Access to productivity tools often comes at a high cost for people with disabilities. The price of obtaining screen readers, braille displays, scanners and other devices can easily set an individual or their employer back several thousand dollars. It is no wonder, then, that off-the-shelf solutions with accessibility features have become increasingly popular.
For example, the blind and visually impaired community has embraced iOS devices both for what they do, and for the fact that an extra software purchase is not required to make them accessible.
Currently, out-of-the-box dictation software is partly accessible to blind and visually impaired PC users. Sighted PC users enjoy two dictation options. Windows Speech Recognition can be turned on with a few clicks on any Windows machine. The average user who needs dictation for convenience, fatigue, injury, or simple curiosity can simply turn it on, complete some short training exercises, and start dictating. The user who decides they require a more robust dictation solution can purchase Dragon (formally known as Dragon NaturallySpeaking) from a major retailer and gain full control of their PC with their voice.

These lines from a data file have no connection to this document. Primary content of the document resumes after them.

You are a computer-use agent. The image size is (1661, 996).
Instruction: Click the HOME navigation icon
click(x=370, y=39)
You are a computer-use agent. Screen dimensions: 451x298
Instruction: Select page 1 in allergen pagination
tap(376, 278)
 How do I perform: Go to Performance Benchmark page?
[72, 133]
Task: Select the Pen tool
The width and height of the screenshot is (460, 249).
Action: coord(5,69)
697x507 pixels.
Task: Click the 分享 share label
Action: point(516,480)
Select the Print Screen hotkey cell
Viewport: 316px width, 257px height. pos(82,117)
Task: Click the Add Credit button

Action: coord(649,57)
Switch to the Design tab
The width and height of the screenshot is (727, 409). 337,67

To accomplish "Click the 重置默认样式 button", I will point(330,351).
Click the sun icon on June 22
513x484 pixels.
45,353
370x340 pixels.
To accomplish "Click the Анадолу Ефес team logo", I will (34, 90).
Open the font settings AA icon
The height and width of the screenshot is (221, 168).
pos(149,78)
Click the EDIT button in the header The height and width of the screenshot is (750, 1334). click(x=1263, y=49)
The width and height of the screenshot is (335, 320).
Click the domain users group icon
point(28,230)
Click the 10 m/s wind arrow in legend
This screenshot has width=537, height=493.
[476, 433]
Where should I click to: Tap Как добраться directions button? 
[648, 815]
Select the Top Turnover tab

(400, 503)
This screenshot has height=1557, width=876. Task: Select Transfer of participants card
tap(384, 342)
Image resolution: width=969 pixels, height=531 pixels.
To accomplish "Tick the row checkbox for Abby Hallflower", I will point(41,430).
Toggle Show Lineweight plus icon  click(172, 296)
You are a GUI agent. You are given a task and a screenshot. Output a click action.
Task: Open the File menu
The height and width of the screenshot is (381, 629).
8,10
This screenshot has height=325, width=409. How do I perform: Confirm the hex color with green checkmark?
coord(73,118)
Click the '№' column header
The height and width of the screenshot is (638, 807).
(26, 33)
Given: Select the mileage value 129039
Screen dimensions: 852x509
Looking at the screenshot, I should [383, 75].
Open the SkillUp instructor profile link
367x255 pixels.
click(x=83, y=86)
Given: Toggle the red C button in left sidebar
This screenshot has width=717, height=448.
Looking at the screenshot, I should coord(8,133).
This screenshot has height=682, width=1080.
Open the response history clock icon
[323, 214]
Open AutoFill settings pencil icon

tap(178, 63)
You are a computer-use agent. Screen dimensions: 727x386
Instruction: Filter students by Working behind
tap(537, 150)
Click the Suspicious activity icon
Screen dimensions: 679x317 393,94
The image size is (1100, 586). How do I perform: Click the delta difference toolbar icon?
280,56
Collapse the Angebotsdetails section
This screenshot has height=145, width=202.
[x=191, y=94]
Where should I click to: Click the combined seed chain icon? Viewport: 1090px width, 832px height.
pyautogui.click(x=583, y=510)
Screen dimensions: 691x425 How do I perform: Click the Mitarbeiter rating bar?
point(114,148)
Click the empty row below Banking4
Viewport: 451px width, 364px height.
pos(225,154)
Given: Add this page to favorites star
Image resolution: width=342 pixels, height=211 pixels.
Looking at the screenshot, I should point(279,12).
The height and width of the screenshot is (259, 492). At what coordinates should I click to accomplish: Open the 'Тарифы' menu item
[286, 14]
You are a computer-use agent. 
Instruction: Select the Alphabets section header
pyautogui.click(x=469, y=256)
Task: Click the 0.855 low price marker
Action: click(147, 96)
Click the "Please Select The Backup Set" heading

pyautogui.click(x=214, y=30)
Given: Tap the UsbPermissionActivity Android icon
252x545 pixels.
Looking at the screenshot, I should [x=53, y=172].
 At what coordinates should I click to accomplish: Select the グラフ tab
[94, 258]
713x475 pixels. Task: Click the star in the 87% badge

For blind users, neither of these solutions is optimized for an out-of-the-box experience. Without echo back, a user has to use a large number of keystrokes to proofread their work. Dictation Bridge will create a free software solution to address many of these gaps. With the addition of echo back for dictation, a user can choose to employ the free speech recognition features built in to Windows, or to purchase any current version of Dragon.
DictationBridge will increase the speech recognition options available to blind users, and insure that blind users don’t have to pay for features that their sighted counterparts can access for free.